It seems to apply to invalid entities too e.g.:
&asdf;
And it doesn't just ignore the text in the current MetaName. It ignores
the rest of the XML. So if an & appears in the title, other metanames
also get ignored after the title is </title>'d.
This is obviously my fault - I should be escaping stuff. But it's a
subtle issue that can catch idiots like me. So perhaps a mention in the
docs?
On Sat, 2005-02-12 at 15:11 -0800, Mark Maunder wrote:
> Ok I got it. And it's a little monster. I am a moron and forgot to
> escape my &'s in the XML I was passing to swish. And swish was being a
> little so-and-so and silently ignoring all text after any unescaped
> ampersand in the XML. So with the following:
>
> <title>CEO & CFO - assistant</title>
>
> Only the word CEO gets indexed.
>
> Aaaaah.

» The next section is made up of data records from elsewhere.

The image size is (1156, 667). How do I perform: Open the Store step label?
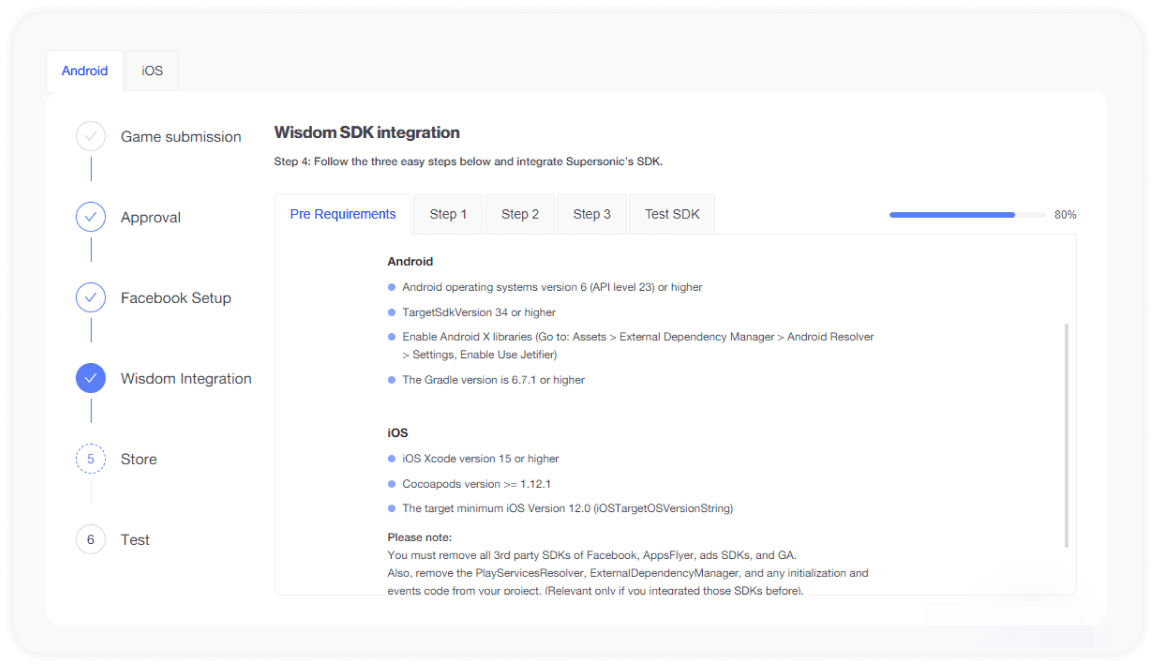[139, 459]
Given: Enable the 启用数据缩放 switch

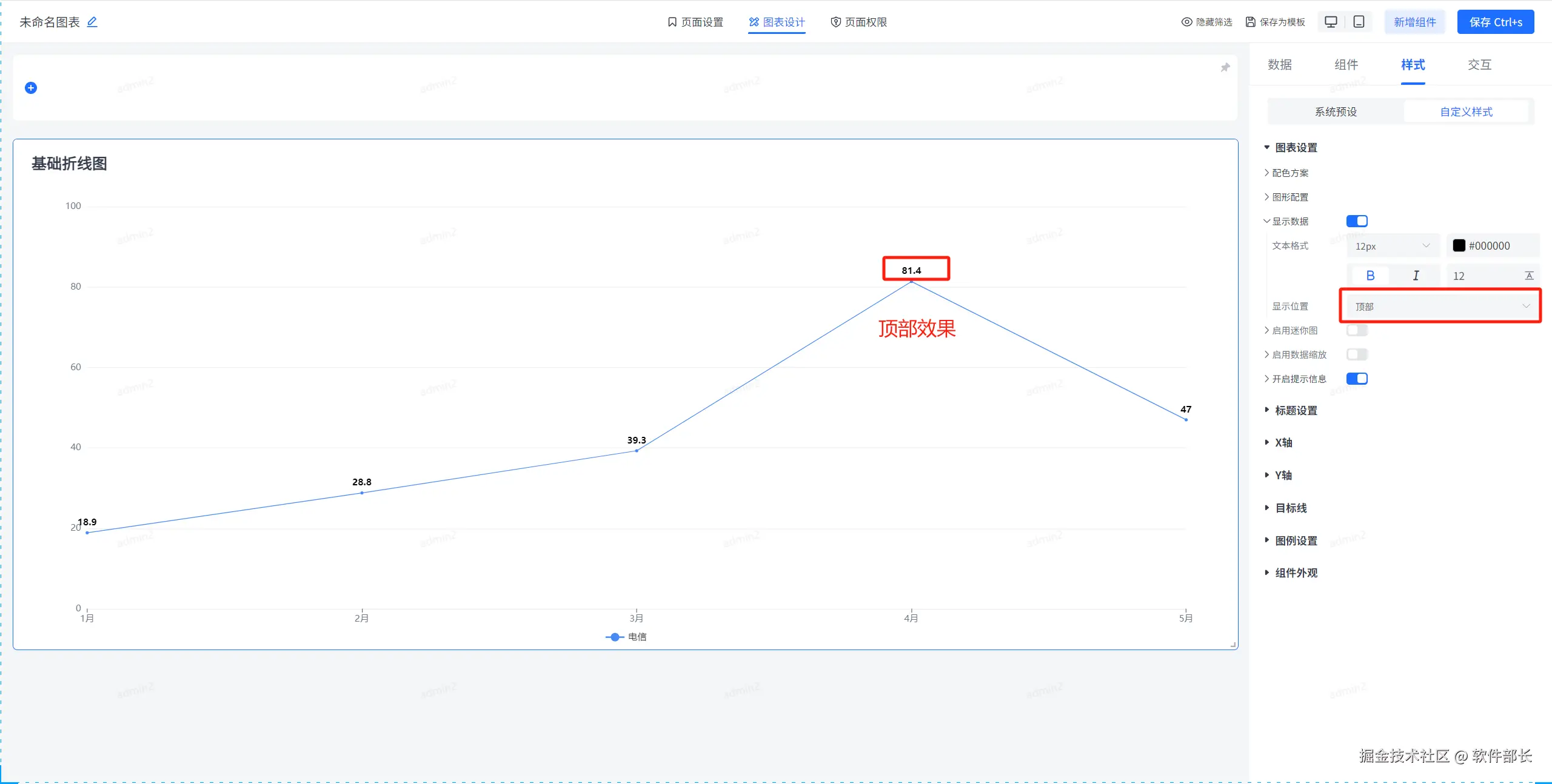Looking at the screenshot, I should click(x=1357, y=354).
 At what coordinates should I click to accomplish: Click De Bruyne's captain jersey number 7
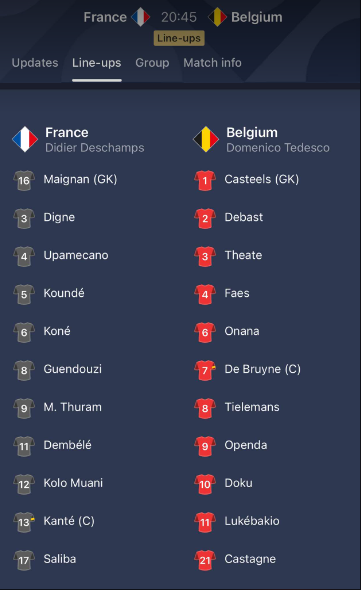[x=205, y=370]
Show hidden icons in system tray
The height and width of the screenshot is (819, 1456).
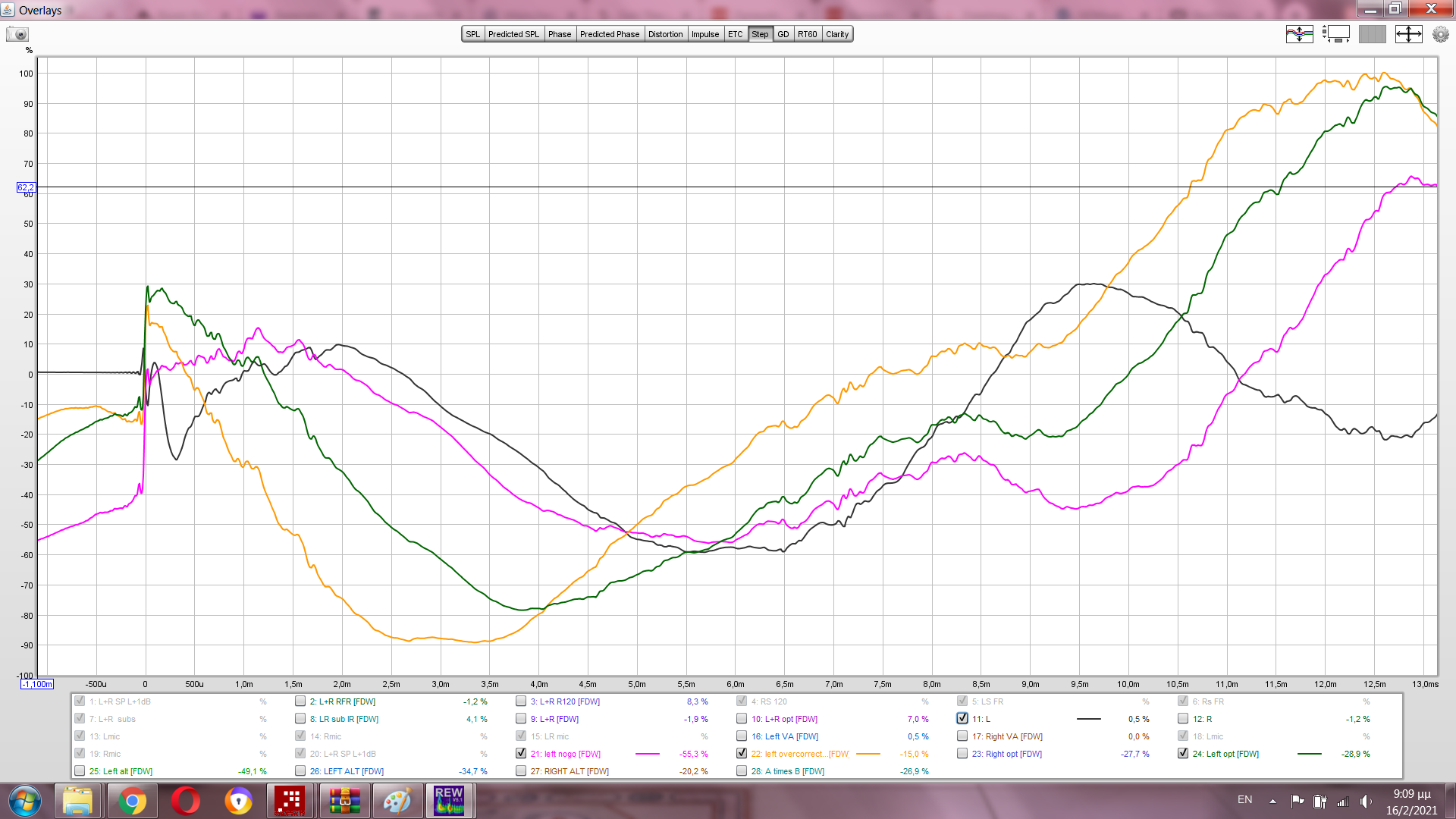pyautogui.click(x=1272, y=801)
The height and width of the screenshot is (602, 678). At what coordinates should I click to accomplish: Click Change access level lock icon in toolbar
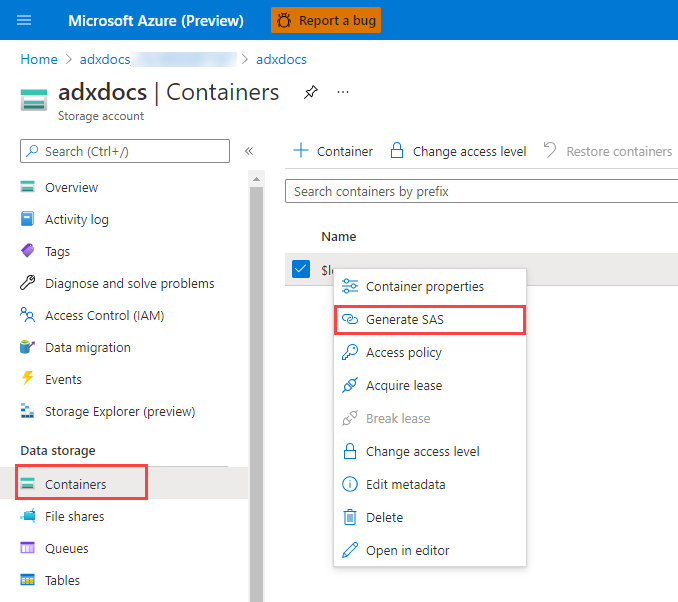[x=397, y=151]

Life is good again.
>
>
>
>
>
> On Sat, 2005-02-12 at 00:25 -0800, Bill Moseley wrote:
> > On Fri, Feb 11, 2005 at 11:37:12PM -0800, Mark Maunder wrote:
> > > Thanks for all the help so far.
> > >
> > > Peter I added this to swish.conf:
> > > MetaNameAlias job swishdefault
> > >
> > > And got the following error:
> > > err: MetaNameAlias - name 'swishdefault' is already a MetaName or
> > > MetaNameAlias
> >
> > Try the docs again. Let me know if it's not clear.
> >
> > > I'm going to log all the XML I index to a text file (should come out at
> > > 9Gigs by my estimates) and work with that.
> >
> > Start small first. You already know of a document (or more) that you
> > think should not be in results but is. Just use that one document for
> > testing first.
> >
>
Received on Sat Feb 12 15:19:26 2005